The next obvious category is age estimation testing, which again does not try to identify an individual, but estimate how old the person is. This testing has not yet started, but I talked about the concept of age estimation previously.

Other parts of FATE include:

Face Analysis Technology Evaluation (FATE) MORPH. This is intended to detect morphed or blended faces, a detection issue that is not necessarily black or white. (More on morphing later.)
Face Analysis Technology Evaluation (FATE) Quality. NIST released the initial report for this test at the same time that it released the first PAD report.

It is very possible that NIST will add additional FRTE and FATE tests in the future. These may be brand new tests, or variations of existing tests. For example, when all of us started wearing face masks a couple of years ago, NIST simulated face masks on its existing facial images and created the data for the face mask test described above.

What do you think NIST should test next, either in the FRTE or the FATE category?

More on morphing

And yes, I’m concluding this post with this video. By the way, this is the full version that (possibly intentionally) caused a ton of controversy and was immediately banned for nearly a quarter century. The morphing starts at 5:30. The crotch-grabbing starts right after the 7:00 mark.

From https://www.youtube.com/watch?v=pTFE8cirkdQ

But on a less controversial note, let’s give equal time to Godley & Creme.

From https://www.youtube.com/watch?v=ypMnBuvP5kA

Perhaps because of the lack of controversy with Godley & Creme’s earlier effort, Ashley Clark prefers it to the later Michael Jackson/John Landis effort.

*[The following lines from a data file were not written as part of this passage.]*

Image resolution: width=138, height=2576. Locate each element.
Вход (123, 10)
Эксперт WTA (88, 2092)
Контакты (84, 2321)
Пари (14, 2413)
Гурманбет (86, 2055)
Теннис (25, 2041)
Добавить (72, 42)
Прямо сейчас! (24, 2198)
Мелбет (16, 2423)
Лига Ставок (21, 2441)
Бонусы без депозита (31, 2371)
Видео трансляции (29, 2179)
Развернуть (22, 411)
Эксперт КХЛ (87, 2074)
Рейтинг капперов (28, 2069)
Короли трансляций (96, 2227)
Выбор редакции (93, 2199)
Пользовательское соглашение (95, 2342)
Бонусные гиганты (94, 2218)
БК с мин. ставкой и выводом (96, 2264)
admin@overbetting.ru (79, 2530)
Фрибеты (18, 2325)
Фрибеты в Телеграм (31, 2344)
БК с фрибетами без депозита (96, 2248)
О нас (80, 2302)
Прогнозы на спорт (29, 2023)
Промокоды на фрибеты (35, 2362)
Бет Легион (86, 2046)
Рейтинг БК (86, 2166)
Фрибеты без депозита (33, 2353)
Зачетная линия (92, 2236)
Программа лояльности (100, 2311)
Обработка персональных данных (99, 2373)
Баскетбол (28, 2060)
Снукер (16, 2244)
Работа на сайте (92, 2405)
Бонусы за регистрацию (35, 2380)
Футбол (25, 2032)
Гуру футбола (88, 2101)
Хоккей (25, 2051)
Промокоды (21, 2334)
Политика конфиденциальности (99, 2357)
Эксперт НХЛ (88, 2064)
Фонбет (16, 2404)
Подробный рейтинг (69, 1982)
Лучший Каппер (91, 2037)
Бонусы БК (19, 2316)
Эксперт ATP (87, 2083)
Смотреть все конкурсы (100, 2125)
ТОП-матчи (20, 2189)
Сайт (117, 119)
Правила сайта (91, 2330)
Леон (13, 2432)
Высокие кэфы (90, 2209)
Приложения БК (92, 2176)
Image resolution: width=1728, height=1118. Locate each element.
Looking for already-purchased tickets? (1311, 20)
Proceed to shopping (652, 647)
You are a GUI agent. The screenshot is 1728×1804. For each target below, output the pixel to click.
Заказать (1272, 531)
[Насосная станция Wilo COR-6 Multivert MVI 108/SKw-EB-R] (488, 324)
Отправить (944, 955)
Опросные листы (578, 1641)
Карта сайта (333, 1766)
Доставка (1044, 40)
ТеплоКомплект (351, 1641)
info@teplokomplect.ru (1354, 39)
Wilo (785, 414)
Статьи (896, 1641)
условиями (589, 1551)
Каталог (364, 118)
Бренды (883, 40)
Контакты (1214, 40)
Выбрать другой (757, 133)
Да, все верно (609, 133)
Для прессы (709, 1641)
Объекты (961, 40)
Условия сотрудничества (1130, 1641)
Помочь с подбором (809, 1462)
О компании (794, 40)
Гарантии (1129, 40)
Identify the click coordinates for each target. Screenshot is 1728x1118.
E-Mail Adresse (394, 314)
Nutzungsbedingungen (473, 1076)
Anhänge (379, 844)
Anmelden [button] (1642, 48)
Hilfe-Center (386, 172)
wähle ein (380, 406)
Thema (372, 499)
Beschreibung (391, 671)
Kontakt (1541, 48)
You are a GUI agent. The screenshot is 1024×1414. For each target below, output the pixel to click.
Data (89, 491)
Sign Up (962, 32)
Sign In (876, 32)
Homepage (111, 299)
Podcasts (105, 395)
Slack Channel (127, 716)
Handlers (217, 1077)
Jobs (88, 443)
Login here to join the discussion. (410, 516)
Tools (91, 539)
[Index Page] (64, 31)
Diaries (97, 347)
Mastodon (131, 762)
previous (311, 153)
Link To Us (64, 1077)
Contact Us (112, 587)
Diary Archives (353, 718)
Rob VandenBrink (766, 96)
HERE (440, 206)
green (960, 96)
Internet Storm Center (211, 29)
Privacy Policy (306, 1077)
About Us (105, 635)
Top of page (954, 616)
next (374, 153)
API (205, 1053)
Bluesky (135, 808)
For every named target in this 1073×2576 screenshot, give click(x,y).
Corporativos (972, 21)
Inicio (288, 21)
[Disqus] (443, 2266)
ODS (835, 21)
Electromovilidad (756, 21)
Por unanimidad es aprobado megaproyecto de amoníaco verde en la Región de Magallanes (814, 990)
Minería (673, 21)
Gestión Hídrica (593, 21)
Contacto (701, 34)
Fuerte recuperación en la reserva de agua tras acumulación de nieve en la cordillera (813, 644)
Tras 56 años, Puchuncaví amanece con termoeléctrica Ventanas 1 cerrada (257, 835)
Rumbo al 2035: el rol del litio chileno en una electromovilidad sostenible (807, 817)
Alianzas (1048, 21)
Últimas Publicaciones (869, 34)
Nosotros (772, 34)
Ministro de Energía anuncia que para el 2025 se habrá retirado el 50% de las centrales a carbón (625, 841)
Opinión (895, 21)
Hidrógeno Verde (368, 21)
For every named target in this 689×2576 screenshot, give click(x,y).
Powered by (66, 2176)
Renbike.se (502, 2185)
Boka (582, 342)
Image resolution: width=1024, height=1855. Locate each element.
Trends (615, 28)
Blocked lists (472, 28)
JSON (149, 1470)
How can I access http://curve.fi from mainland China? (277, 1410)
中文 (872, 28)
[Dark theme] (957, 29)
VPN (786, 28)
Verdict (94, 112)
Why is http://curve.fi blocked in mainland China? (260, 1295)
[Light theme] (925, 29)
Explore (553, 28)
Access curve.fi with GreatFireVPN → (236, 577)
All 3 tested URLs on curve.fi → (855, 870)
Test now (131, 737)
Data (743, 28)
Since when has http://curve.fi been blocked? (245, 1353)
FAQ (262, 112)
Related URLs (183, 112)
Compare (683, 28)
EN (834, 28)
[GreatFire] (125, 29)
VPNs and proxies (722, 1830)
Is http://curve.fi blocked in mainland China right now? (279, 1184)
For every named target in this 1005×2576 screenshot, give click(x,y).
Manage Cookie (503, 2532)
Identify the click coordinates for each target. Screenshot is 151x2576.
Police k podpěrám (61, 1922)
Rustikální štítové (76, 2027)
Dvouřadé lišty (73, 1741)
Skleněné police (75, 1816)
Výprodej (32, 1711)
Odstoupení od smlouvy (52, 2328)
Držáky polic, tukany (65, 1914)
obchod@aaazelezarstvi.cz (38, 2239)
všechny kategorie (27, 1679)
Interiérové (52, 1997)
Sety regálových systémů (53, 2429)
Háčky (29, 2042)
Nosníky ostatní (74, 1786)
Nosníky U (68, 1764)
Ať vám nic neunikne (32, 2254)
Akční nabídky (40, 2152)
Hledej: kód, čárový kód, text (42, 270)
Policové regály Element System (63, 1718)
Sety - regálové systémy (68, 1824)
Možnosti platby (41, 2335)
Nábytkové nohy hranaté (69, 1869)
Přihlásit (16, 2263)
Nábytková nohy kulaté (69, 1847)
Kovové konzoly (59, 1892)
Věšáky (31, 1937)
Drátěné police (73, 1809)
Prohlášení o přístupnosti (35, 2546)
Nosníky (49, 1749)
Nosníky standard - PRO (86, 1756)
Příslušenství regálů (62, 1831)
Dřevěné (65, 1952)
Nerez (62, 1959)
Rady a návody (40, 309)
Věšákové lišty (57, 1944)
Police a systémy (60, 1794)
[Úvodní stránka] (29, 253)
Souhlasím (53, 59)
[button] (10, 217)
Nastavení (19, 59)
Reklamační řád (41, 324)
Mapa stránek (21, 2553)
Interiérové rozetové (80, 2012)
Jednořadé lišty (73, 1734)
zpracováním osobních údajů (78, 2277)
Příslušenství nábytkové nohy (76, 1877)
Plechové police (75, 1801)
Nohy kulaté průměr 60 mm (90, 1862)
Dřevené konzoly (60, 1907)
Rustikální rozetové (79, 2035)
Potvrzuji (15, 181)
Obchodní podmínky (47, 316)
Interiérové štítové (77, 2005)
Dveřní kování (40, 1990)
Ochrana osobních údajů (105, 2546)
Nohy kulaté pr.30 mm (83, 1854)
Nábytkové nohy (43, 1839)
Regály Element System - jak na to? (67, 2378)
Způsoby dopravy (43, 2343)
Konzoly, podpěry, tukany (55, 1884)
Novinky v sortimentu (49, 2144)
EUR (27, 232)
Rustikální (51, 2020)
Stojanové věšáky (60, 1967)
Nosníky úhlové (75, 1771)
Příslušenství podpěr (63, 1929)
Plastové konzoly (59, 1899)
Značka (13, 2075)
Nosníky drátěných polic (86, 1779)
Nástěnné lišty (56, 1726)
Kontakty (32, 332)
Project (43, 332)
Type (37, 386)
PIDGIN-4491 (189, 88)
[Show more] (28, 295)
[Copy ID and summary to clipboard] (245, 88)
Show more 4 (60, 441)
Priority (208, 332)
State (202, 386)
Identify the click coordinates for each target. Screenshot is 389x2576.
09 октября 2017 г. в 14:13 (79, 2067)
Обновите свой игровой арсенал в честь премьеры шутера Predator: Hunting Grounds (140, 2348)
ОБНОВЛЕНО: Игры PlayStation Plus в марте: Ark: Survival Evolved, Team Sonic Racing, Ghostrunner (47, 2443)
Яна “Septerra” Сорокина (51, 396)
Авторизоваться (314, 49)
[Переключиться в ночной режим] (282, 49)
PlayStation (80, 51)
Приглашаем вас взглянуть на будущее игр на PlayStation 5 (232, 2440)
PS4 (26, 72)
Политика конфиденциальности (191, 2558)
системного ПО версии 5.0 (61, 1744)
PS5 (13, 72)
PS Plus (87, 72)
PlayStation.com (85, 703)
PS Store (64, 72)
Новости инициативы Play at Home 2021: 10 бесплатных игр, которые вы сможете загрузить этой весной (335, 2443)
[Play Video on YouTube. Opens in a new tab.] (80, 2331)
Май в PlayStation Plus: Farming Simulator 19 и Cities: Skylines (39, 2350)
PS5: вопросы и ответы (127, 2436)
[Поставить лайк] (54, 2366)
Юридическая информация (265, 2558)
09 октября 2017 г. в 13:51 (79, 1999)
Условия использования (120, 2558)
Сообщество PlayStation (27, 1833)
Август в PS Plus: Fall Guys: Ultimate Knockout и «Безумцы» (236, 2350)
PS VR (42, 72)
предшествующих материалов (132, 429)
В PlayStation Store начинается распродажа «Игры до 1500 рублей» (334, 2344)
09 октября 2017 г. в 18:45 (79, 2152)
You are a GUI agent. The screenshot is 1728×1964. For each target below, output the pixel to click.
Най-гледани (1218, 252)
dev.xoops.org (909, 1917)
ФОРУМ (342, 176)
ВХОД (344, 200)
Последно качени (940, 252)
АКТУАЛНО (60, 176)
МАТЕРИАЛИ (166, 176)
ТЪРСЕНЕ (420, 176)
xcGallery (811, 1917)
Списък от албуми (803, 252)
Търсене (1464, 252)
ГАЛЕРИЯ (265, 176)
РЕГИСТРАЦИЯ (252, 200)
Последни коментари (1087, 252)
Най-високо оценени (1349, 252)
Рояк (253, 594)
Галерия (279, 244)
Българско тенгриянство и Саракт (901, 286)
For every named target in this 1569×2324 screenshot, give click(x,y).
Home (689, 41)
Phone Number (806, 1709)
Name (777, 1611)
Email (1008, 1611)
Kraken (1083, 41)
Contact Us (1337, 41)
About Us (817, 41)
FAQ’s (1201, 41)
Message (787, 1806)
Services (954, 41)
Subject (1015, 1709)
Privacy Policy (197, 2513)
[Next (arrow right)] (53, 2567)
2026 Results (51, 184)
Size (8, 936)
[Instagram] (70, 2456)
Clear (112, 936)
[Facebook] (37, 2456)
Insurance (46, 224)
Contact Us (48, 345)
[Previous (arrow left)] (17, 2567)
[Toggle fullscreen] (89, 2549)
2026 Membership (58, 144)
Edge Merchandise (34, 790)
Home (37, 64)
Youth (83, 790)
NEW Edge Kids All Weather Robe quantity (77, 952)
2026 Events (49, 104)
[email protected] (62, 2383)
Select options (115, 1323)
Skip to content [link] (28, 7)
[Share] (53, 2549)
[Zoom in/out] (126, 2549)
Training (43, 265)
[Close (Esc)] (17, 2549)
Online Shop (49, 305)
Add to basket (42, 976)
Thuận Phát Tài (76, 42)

Whereas Godley & Creme used editing technology to embrace and reflect the ambiguous murk of thwarted love, Jackson and Landis imposed an artificial sheen on the complexity of identity; a sheen that feels poignant if not outright tragic in the wake of Jackson’s ultimate appearance and fate. Really, it did matter if he was black or white.
From https://ashleyclark.substack.com/p/black-or-white-and-crying-all-over

But I digress. (I lied.)

Sadly, morphing escaped from the hands of music video directors and artists and entered the world of fraudsters, as Regula explains.

From https://regulaforensics.com/blog/facial-morphing/

One of the main application areas of facial morphing for criminal purposes is forging identity documents. The attack targets face-based identity verification systems and procedures. Most often it involves passports; however, any ID document with a photo can be compromised.

One well-known case happened in 2018 when a group of activists merged together a photo of Federica Mogherini, the High Representative of the European Union for Foreign Affairs and Security Policy, and a member of their group. Using this morphed photo, they managed to obtain an authentic German passport.
From https://regulaforensics.com/blog/facial-morphing/

Which is why NIST didn’t just cry about the problem. They tested it to assist the vendors in solving the problem.